Ellos ya han tenido suficiente multiculturalismo y ahora prefieren que no los corran a machetazos por la calle cuando salen a pasear.

Ellos ya han tenido suficiente multiculturalismo y ahora prefieren que no los corran a machetazos por la calle cuando salen a pasear.
Policías acordonando la escena de un tiroteo, en Suecia. | EFE

Hace bastantes años anduve de vacaciones por Estocolmo, disfrutando del contraste de temperaturas con el sur de España durante el verano y enriqueciéndome culturalmente en una de las capitales europeas que presumía de haber integrado como principios fundamentales de convivencia las cuatro virtudes cardinales del progresismo: diálogo, talante, mestizaje y tolerancia. Por aquel entonces ya pude ver que los suecos se habían tomado muy en serio la tarea de convertir las calles de una gran ciudad en un crisol de culturas alógenas, cuyas expresiones artísticas, por grotescas que fueran, observaban detenidamente haciendo gala de un respeto reverencial.

Un tipo de color (negro, claro), que soplara una flauta adquirida en una tienda oriental de baratijas sentado en el suelo, congregaba inmediatamente a su alrededor a decenas de suecos de todas las edades, que movían los pies y el cuerpo al ritmo de las pitorradas del músico improvisado. Al terminar su concierto, el tipo miraba con desprecio a la multitud, recogía el dinero por su actuación y, sin decir nada, se iba a otra zona del centro a dar alguno de los recitales que tenía comprometidos ese día.

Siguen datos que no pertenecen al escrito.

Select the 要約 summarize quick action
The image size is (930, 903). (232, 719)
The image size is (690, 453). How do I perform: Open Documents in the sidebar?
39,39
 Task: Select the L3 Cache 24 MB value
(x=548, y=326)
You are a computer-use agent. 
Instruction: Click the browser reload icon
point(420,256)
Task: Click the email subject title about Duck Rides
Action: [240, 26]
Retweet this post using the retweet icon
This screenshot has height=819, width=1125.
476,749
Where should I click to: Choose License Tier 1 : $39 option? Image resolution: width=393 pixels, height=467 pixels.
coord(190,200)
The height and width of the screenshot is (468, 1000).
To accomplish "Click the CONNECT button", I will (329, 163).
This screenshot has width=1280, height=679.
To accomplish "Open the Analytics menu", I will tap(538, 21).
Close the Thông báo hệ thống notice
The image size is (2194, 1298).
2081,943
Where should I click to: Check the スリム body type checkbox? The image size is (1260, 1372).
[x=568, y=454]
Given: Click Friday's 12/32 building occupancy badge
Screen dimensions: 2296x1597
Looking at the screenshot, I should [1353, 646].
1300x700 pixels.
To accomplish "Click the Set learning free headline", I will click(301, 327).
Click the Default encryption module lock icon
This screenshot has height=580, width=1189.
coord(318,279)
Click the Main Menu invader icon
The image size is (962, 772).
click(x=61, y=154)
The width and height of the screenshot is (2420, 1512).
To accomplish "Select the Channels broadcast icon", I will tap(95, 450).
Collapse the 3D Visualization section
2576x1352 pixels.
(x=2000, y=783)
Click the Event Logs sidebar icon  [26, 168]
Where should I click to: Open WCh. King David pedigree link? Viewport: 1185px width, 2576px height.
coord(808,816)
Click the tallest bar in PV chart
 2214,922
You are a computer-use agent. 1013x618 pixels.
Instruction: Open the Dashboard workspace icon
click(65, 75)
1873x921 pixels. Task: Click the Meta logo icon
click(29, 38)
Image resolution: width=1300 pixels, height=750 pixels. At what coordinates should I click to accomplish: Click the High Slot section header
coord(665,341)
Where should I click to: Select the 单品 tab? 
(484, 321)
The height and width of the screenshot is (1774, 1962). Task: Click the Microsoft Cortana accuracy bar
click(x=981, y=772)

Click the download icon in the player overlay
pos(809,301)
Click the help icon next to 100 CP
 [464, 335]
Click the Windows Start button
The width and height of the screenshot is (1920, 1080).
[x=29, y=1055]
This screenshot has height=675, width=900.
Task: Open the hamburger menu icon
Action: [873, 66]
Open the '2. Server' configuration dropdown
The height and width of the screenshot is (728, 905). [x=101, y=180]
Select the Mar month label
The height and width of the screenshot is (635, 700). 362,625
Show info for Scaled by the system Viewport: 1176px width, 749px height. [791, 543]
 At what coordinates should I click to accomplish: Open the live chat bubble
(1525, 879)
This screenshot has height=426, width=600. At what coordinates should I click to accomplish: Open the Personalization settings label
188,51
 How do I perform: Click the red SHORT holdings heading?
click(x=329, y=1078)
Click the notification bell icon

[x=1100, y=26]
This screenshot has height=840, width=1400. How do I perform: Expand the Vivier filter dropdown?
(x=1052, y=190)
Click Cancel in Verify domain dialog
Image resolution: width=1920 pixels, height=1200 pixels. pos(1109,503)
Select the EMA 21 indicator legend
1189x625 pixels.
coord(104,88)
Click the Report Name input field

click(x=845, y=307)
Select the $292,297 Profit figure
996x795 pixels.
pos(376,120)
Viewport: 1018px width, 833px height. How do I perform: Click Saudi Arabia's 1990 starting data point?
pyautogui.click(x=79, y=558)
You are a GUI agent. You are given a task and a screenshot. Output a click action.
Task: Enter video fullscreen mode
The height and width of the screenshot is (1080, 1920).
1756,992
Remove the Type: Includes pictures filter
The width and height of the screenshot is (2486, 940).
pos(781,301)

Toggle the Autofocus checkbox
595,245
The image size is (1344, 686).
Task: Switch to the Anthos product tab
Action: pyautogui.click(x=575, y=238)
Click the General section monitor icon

¿Por qué fingían ese arrobo los suecos como si estuvieran ante una expresión cultural muy meritoria cuando todos sabían perfectamente que estaban siendo timados por un pillastre? Pues por esa mezcla de estupidez y mala conciencia absurda que las sociedades europeas más progresistas han inculcado a varias generaciones de ciudadanos, a los que han convencido de que tienen que avergonzarse de su historia y su cultura y abrazar a las que vienen de fuera, en una especie de compensación moral por unos pecados anteriores que, en realidad, nunca fueron cometidos.

Jens Lapidus, un abogado penalista convertido en novelista de éxito, vio muy bien lo que se avecinaba y lo dejó explicado en su Trilogía negra de Estocolmo, que comenzó a publicar en 2006. En esas novelas (muy recomendables; especialmente la primera: Dinero fácil), Lapidus explica cómo la sociedad sueca ha entregado a las bandas violentas llegadas de fuera amplias zonas de las ciudades y cierra los ojos, convencida de que es un precio que todos los europeos debemos pagar. En el fondo, los suecos confiaban en que los miles de delincuentes llegados de los Balcanes, el Este de Europa y el norte de África se repartirían pacíficamente las zonas más deprimidas de las ciudades y no molestarían a la hegemónica clase media escandinava, que seguiría celebrando el mestizaje cultural imperante en las calles de Estocolmo desde la tranquilidad que les proporciona vivir en una zona residencial.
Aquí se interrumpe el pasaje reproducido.